DETAILED DESCRIPTION OF THE PREFERRED EMBODIMENTS
[0030] The exemplary embodiment of the present invention utilizes a
commercially available LED lighting fixture manufactured by Elation
Professional as their Arena Par Fixture. This lighting fixture is
intended for use in non-submersible applications where fan cooling
is practical because of the relatively unlimited supply of cooling
air. The lighting unit uses 90 3-watt Cree XP-E LEDs, namely, 18
red, 24 green, 24 blue and 24 white LEDs. This allows white
lighting as well as controlled mixing of three primary colors to
obtain white and/or any mixture of the primary colors, all with
intensity control so that substantially any color of any brightness
may be achieved under program control. In that regard, the lighting
module includes a power supply connection and two communication
ports using the DMX-512 protocol so that multiple lighting modules
may be daisy chained.
[0031] The Elation lighting module and associated initial assembly
of parts of an exemplary embodiment are shown in an exploded view
in FIG. 1. The Elation lighting module 20 has a heat sink 22 at the
top thereof which is in very good thermal contact with the 90 LEDs
in the lighting module. The present invention clamps to the
lighting module in such a way as to provide excellent heat
conduction to the outside of a waterproof housing, as shall be
subsequently described in detail. To clamp tightly to the heat sink
22, a pair of half rings are provided which may be bolted together
by bolts 26 using lock washers 30. Half clamps 24 clamp around the
heat sink 22 on the lighting module 20 with thermal interface pads
32 therebetween to assure good heat conduction from the heat sink
22 to the half clamps 24. In that regard, the half clamps 24 are
preferably fabricated from a high thermal conductivity material, in
the exemplary embodiment, aluminum. The half clamps could be
clamped directly around the heat sink 22, and to the extent there
is good contact therebetween, there will be good heat conduction
from the heat sink 22 to the half clamps 24. This is not preferred,
however, as one cannot be assured that the contact is good and
uniform around the full perimeter of the heat sink, and any gap
between the heat sink 22 and the half clamps 24 will have very poor
heat transfer characteristics. In particular, heat transfer through
that gap would be primarily by the thermal conductivity of the air
in that gap, which conductivity is quite low. Because the gap would
be quite small, there would be substantially no heat transfer by
convection, and of course heat transfer by radiation depends on a
very substantial temperature difference between the two surfaces,
the very thing that the present invention is trying to
substantially eliminate to protect the LEDs and driver circuitry.

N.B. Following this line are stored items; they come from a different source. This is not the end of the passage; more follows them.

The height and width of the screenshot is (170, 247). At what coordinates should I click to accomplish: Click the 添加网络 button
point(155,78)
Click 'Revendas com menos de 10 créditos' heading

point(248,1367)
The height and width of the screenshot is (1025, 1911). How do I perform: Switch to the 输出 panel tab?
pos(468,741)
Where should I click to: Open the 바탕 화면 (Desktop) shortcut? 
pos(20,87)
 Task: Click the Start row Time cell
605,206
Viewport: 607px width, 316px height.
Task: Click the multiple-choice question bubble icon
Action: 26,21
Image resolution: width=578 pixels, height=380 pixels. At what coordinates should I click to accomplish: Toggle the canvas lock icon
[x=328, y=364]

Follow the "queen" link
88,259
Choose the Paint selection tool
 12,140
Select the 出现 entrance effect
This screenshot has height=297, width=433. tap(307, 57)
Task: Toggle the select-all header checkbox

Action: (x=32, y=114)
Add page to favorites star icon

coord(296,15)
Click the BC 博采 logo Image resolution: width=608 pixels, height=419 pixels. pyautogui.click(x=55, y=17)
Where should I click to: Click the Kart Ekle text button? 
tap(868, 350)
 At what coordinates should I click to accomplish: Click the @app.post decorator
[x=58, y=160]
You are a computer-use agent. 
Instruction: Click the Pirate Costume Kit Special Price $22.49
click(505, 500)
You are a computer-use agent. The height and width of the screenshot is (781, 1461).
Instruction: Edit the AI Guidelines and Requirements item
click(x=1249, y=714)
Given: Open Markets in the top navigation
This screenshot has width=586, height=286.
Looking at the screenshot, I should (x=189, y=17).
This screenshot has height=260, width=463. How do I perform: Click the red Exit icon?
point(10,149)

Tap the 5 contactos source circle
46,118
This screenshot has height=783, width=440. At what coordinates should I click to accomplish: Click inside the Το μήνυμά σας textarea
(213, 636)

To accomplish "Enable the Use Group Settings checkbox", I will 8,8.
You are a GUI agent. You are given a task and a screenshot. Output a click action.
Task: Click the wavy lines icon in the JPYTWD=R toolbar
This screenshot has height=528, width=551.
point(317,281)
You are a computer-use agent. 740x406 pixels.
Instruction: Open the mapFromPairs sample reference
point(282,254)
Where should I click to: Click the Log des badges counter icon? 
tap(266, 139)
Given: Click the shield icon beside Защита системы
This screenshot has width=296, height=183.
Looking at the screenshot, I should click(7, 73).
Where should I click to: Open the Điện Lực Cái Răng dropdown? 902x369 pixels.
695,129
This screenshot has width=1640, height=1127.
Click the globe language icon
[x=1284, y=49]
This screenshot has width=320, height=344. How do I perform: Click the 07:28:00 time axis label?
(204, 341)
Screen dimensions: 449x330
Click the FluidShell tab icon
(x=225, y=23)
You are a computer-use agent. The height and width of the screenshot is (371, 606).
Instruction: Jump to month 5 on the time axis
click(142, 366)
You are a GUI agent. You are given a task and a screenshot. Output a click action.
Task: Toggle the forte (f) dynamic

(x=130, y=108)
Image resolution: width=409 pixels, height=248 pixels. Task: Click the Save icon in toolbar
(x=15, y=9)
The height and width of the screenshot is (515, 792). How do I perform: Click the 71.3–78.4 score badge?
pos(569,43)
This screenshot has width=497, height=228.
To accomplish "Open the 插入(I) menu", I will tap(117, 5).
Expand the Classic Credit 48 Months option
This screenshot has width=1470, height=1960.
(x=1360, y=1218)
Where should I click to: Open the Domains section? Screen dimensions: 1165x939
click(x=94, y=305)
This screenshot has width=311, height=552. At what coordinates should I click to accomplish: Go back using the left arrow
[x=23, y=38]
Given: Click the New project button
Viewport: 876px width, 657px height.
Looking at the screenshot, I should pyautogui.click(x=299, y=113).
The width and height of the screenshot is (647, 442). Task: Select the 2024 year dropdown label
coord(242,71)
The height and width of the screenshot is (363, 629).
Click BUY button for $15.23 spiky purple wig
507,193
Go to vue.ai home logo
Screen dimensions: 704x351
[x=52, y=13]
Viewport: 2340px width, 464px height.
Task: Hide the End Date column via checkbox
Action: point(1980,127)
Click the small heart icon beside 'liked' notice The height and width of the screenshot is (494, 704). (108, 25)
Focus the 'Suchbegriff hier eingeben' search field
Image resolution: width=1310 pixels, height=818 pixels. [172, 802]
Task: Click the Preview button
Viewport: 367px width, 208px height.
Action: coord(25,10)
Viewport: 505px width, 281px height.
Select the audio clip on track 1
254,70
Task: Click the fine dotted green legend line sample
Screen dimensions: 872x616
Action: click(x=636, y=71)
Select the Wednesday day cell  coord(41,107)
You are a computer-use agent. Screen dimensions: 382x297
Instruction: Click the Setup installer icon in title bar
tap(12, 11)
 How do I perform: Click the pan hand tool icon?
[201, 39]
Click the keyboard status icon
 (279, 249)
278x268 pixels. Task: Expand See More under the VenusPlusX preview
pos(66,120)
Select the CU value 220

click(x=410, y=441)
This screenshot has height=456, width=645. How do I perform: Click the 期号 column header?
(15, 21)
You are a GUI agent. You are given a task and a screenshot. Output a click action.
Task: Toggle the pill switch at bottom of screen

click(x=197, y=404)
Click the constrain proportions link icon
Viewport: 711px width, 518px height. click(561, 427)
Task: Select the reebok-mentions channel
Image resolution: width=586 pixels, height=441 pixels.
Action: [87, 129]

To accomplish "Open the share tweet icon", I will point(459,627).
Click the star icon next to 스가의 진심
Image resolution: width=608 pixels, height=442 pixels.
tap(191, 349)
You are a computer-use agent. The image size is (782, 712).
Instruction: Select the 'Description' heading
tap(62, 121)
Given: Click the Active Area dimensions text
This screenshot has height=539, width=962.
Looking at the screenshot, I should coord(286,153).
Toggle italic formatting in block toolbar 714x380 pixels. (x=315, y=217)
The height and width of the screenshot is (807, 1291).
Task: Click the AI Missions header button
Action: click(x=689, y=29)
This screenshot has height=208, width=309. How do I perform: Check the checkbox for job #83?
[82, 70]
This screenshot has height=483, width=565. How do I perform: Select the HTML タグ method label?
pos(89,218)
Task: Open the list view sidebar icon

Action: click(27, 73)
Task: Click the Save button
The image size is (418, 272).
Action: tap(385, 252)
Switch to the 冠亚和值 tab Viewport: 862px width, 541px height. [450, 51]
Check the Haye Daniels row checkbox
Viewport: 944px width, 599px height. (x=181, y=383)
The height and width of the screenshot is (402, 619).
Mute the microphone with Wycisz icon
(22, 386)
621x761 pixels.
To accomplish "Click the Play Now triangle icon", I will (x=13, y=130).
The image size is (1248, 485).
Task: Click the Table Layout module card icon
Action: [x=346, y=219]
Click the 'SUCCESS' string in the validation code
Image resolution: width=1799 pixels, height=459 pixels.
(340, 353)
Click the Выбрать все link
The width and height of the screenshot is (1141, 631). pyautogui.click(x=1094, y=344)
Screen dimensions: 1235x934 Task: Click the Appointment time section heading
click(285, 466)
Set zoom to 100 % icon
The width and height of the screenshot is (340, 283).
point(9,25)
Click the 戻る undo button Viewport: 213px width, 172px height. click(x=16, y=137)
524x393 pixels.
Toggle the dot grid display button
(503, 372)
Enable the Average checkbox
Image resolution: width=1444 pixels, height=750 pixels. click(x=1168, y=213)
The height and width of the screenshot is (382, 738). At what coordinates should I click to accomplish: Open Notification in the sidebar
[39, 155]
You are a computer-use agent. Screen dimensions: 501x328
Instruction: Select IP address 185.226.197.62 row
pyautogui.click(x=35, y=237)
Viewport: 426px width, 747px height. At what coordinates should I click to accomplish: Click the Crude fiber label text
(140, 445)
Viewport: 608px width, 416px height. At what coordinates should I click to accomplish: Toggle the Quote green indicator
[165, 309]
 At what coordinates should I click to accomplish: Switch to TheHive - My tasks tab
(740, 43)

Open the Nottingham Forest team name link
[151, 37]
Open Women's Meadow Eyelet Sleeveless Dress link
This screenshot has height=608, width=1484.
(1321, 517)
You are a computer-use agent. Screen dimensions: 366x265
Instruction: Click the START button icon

Of course, rather than the thermal interface pads 32, a thermally
conductive paste of other material may be used in this or in
alternate embodiments to be described.
[0032] After the half clamps 24 are clamped to the heat sink 22 on
the lighting module 20 with the thermal interface pads 32
therebetween, a copper heat sink ring 34 bolts to two half clamps
24 by bolts passing through holes 36 in the copper heat sink ring
34 into threaded holes 38 in the half clamps. This assembly
provides excellent heat conduction from the heat sink 22 on the
lighting module 20 to the copper heat sink ring 34, as the half
clamps 24 and thermal interface pads 32 provide a substantial
contact area to the heat sink 22, with the half clamps 24 also
providing a substantial area of contact to the copper heat sink
ring 34. While not shown in FIG. 1, one could also use an
appropriately shaped thermal interface pad or a thermally
conductive paste of a thermally conductive filler between the half
clamps 24 and the copper heat sink ring 34 for the same reasons as
herein previously mentioned.
[0033] FIG. 2 illustrates the full assembly of the various parts
illustrated in FIG. 1. As may be seen in FIG. 3, the assembly of
FIG. 2 fits within a housing 40, preferably of stainless steel,
having a flange 42 welded thereto. The flange 42 includes handles
44 thereon, which may also be seen in FIG. 4. The assembly of FIG.
2 fits within the housing 40 with the copper heat sink ring 34
resting on a seal 46. Resting on the copper heat sink ring 34 is
another seal (not shown) with lens 48 thereon, with the entire
assembly being screwed together using screws 50 through four
90.degree. clamps 52.
[0034] The finished assembly may be seen in FIG. 4. The entire
assembly shown is fully water tight, except for openings 54 and 56
in housing 40, which openings are for a power cord and a
communication cable, and which will also be sealed so that the
entire assembly is water tight for use as an underwater lighting
fixture. In that regard, the copper heat sink ring 34 extends
outward somewhat into the water (except in the handle region) to
provide a substantial area for conduction of heat to the water,
with heated water rising to provide a normal convection type supply
of cool water to maintain the entire LED assembly relatively cool
to prevent thermal degradation or failure of the LEDs or
electronics in the lighting module 20 (FIGS. 1 and 2). Thus a high
intensity, fully controllable white and colored underwater lighting
fixture is provided using a relatively large number of high powered
LEDs to provide a highly versatile yet compact underwater lighting
fixture.
[0035] The present invention provides the ability to dramatically
increase the quantity and/or power and/or both of LEDs in an
underwater light fixtures. It also provides the ability to enclose
a high power "dry" LED light fixture in an underwater enclosure
that is capable of transferring sufficient heat out into the water
to allow the LEDs to operate with normal life expectancy and
brightness. The present invention also provides the ability to
place a high power light engine of any new design in a water tight
enclosure, as opposed to enclosing an existing theatrical fixture.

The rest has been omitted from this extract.